During recent construction on 17th Avenue SW in Calgary, Alta., construction workers discovered a century-old wooden pipe made of cedar.
The pipe was found onsite while workers were moving ductile iron pipe.
“This pipe was exposed below it,” said City of Calgary transportation infrastructure senior project engineer Logan Tolsma. “The pipe is built to function like a wine or water barrel, so when it soaks, it creates a seal.”
Wooden pipes were commonly used in Calgary until 1910 when the city replaced most wooden pipes with cast iron, used until the late 1960s. From the middle 1970s onward, PVC is the standard material for city water pipes.
The line was abandoned 100 years ago, he added, and did not need to be replaced since there was already more recent water infrastructure in place.
“There is a procedure for abandonment and replacement of lines; in some cases, you have to remove and replace in situ,” Tolsma said.
These discoveries don’t happen very often given Calgary’s relatively short history, he said, but when they do occur, they tend to be in older areas such as the interior of the city. Other artifacts discovered through construction projects, he said, include wooden rail ties and rail spikes as well as scraps of steel rail.
Preservation of historical infrastructure is on a “case by case basis,” Tolsma added, and said when more work is deemed necessary, “we have a city archeologist to preserve what we’ve found.”
Alberta’s Historical Resources Act, established in the 1970s, “provides for the use, designation and protection of moveable and immoveable historic resources,” according to a statement on the Alberta government’s website. Recently, the City of Calgary brought its historical expertise in-house.
“Construction is one avenue where you can encounter heritage artifacts and with the Historical Resources Act, there’s a requirement to do pre-construction planning,” said City of Calgary cultural landscape planner and archeologist Laureen Bryant.

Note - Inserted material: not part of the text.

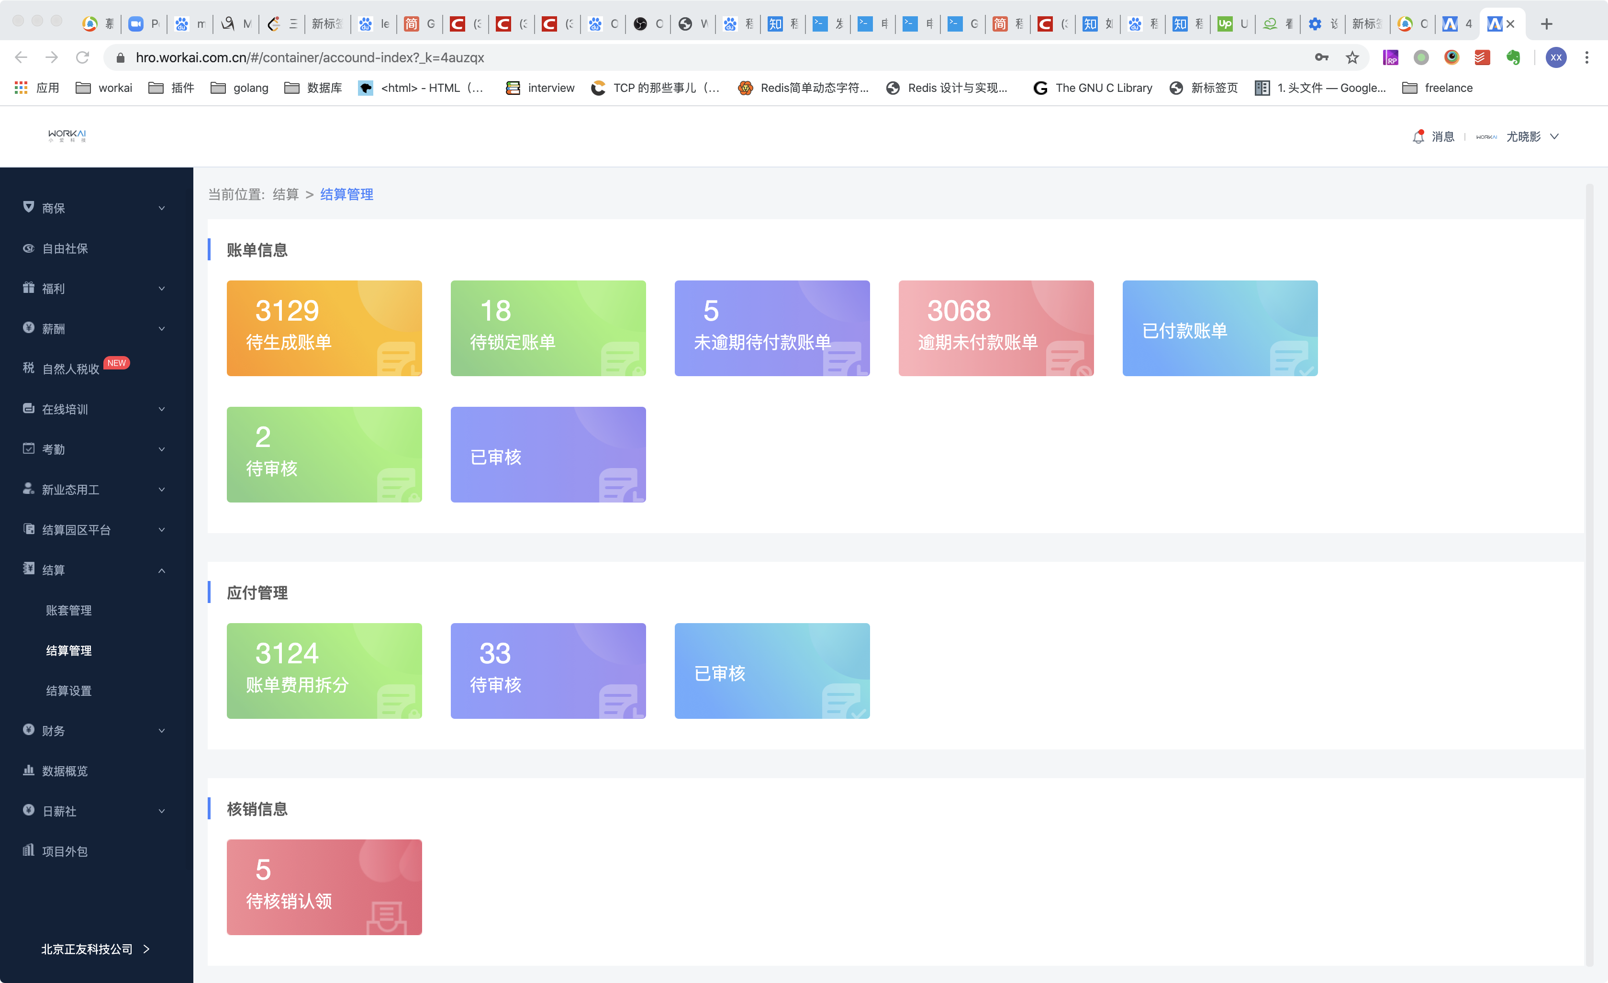Screen dimensions: 1608x983
Task: Reload the page with refresh icon
Action: click(x=82, y=57)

In this particular case, she said, the most important factor in preserving the pipe was to make sure it didn’t dry out. By the time her department was able to work with the artifact, “it had dried out a little bit, and we spoke with a conservator at the Royal Alberta Museum to see how to preserve it. Given the state it was in, polyethylene wax was used.”
While the pipe won’t go on display in a museum, Bryant said, the city’s water department would like to put it on display in its office.
There are numerous historic sites across the city where initial plans are available, but “as built doesn’t always match plans,” Bryant said.
The lack of records and knowledge of early infrastructure stems from the technology available at the time, she said. Photography and other methods of recording weren’t widely available or easy to use whereas today such technology is ubiquitous.
“If we record properly now, future generations will be aware of what we’ve built,” she added.